PROBLEM TO SOLVE: Each line from the one containing "Where should I" through the last line of the records is to be repeated exactly, with all pictures left out.

DATASET EXTRACT:
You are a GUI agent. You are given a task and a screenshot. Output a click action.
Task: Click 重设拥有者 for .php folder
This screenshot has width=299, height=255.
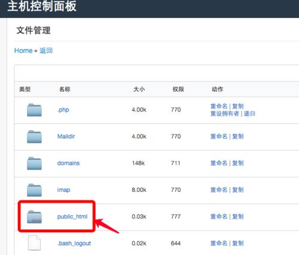225,113
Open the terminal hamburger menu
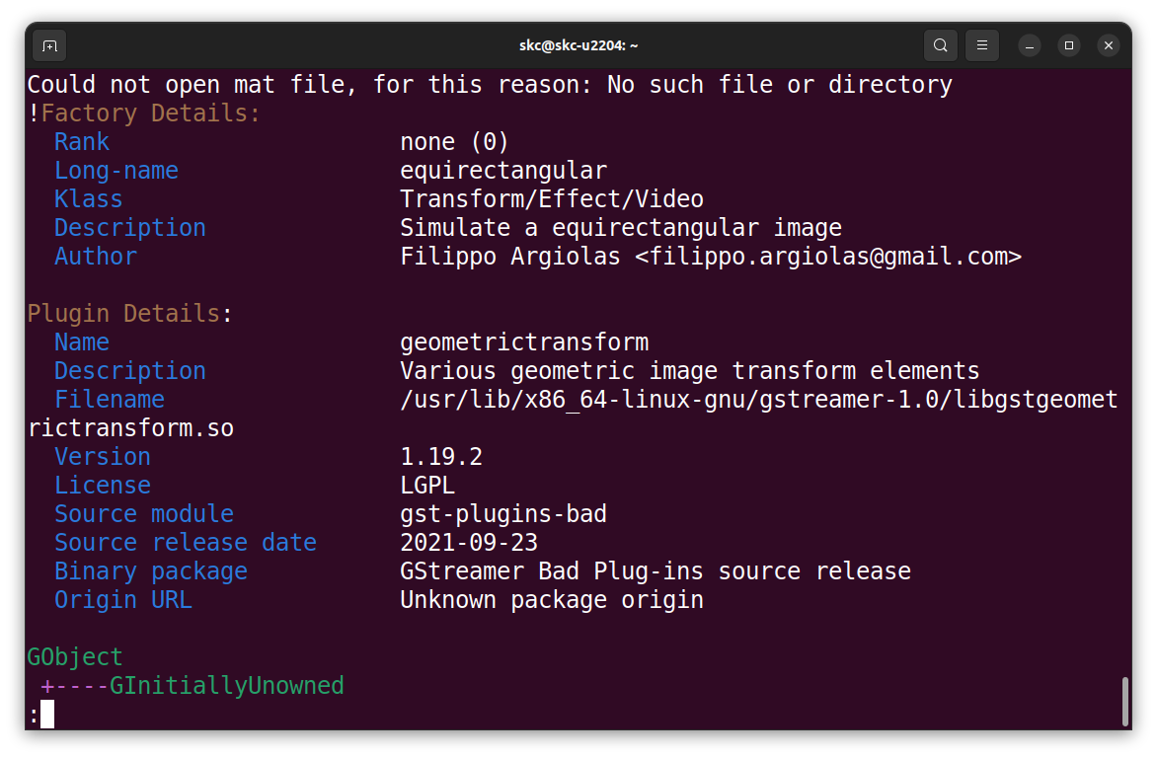The width and height of the screenshot is (1157, 758). [981, 45]
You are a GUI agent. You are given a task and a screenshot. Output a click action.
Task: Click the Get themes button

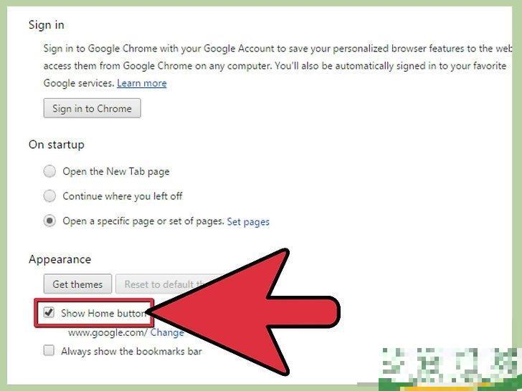[x=77, y=284]
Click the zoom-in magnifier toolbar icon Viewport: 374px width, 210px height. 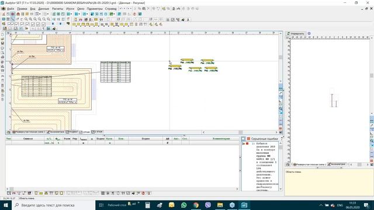[30, 19]
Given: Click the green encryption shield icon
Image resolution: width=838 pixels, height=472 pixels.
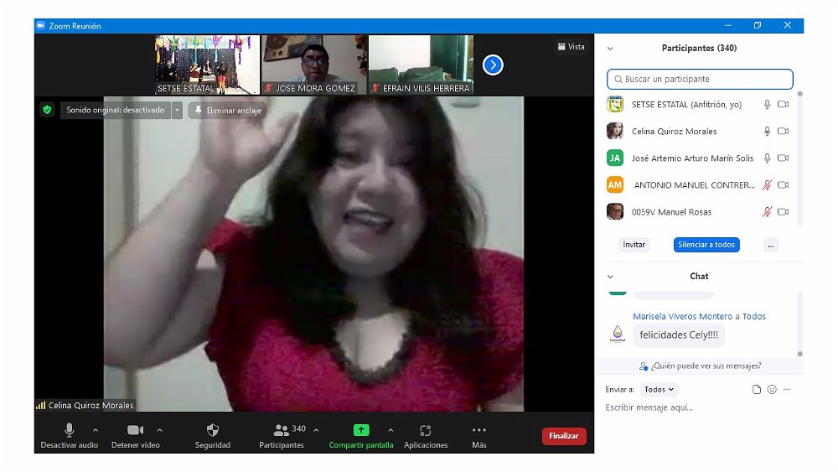Looking at the screenshot, I should pyautogui.click(x=47, y=110).
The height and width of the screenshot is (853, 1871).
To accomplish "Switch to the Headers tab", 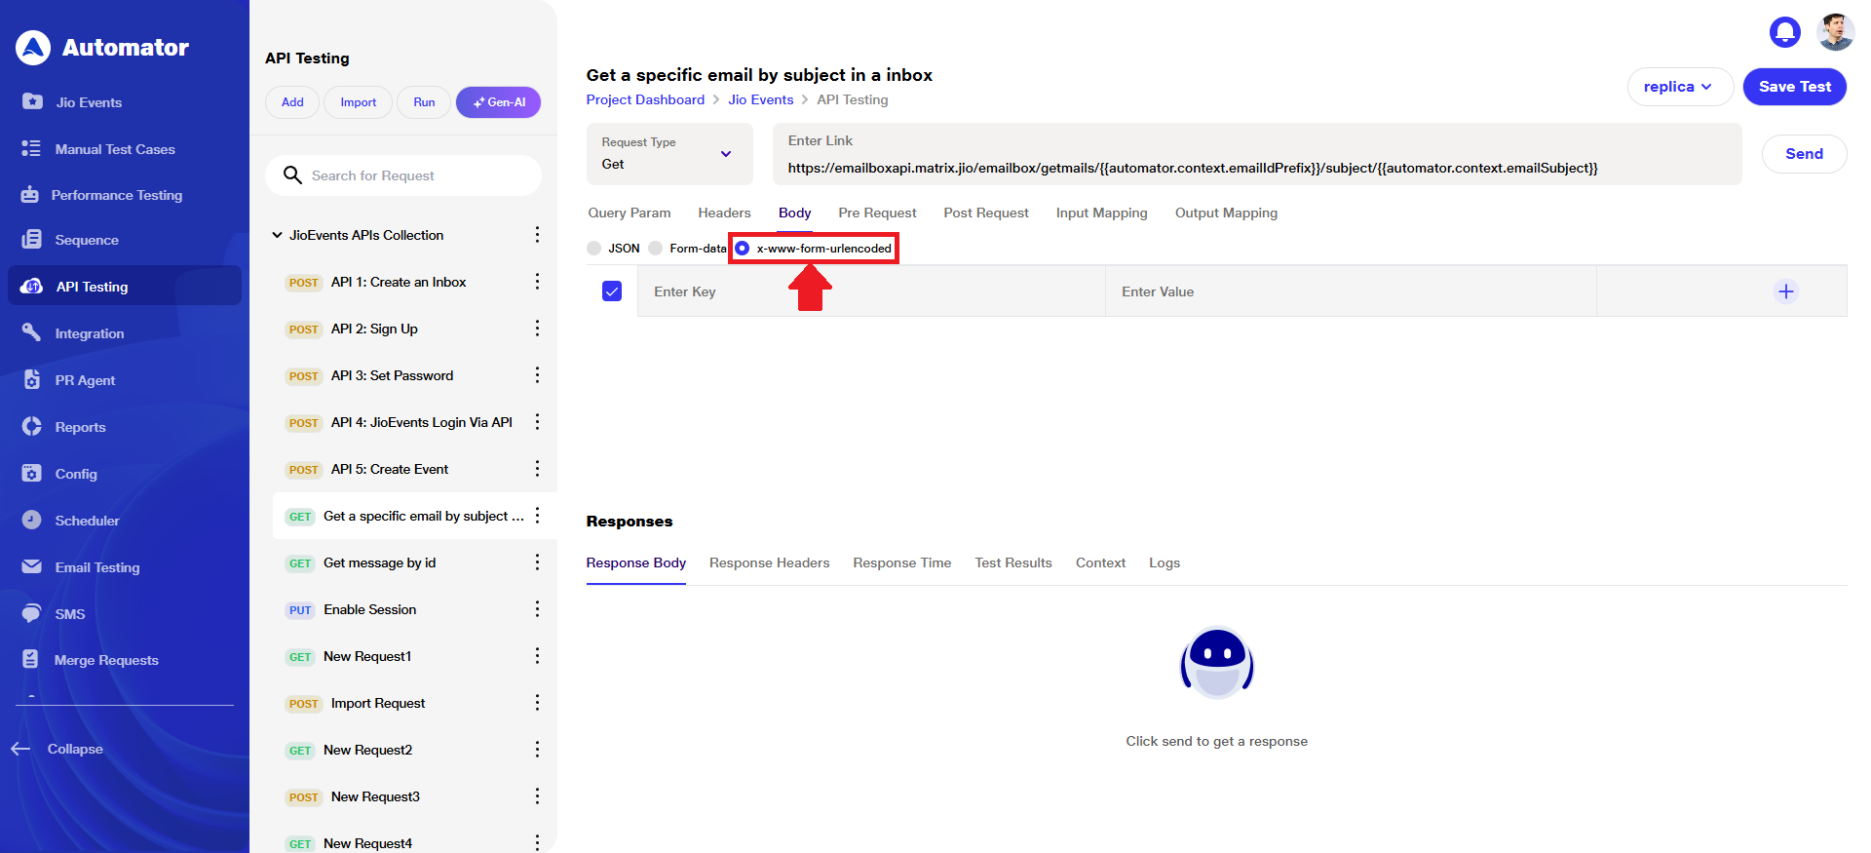I will point(724,213).
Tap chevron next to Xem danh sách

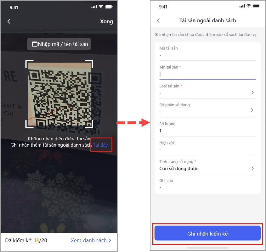click(x=110, y=240)

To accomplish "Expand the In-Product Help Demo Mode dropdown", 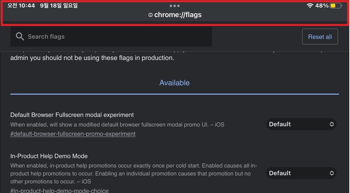I will (x=301, y=173).
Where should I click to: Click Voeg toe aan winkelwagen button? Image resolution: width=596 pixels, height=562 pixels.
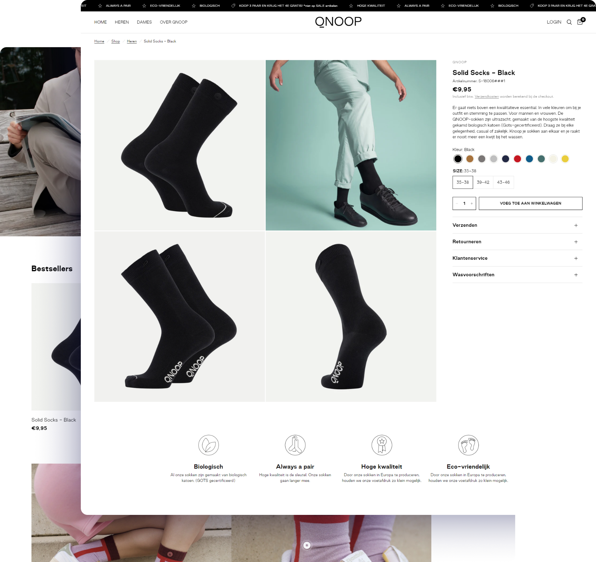[x=530, y=203]
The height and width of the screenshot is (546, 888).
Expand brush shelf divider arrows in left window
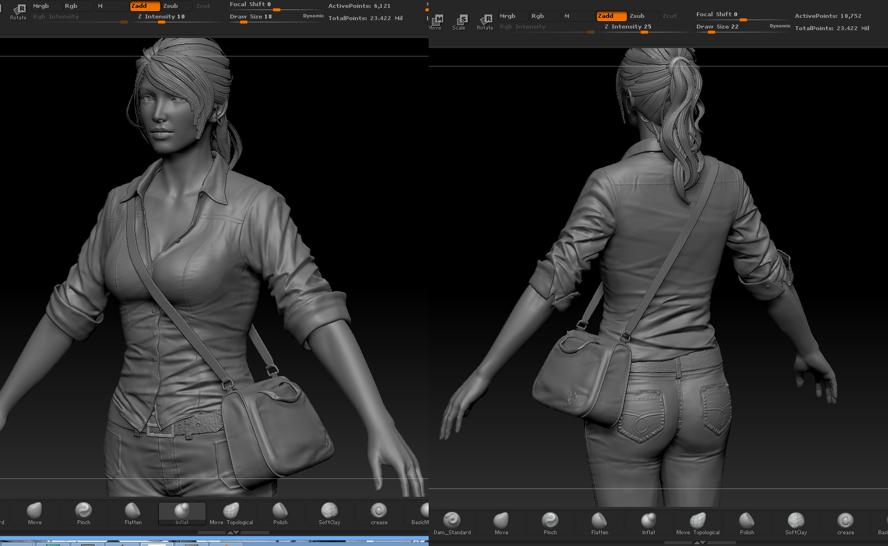234,533
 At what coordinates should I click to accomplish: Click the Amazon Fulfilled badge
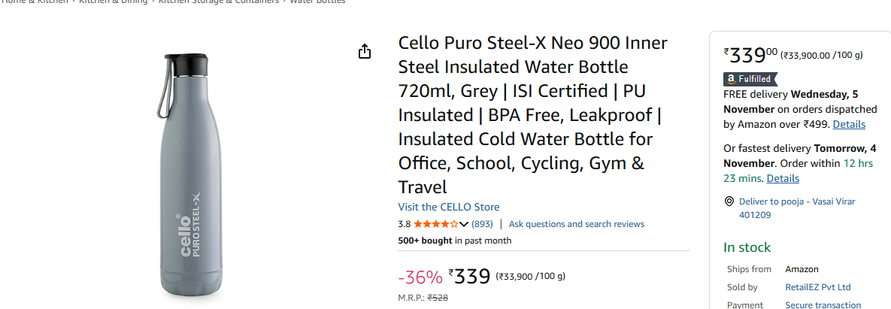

ANSWER SPACE:
Where should I click to: Click Voeg toe aan winkelwagen button? Image resolution: width=596 pixels, height=562 pixels.
[x=530, y=203]
The height and width of the screenshot is (546, 888).
Expand brush shelf divider arrows in left window
234,533
 At what coordinates should I click to accomplish: Click the Amazon Fulfilled badge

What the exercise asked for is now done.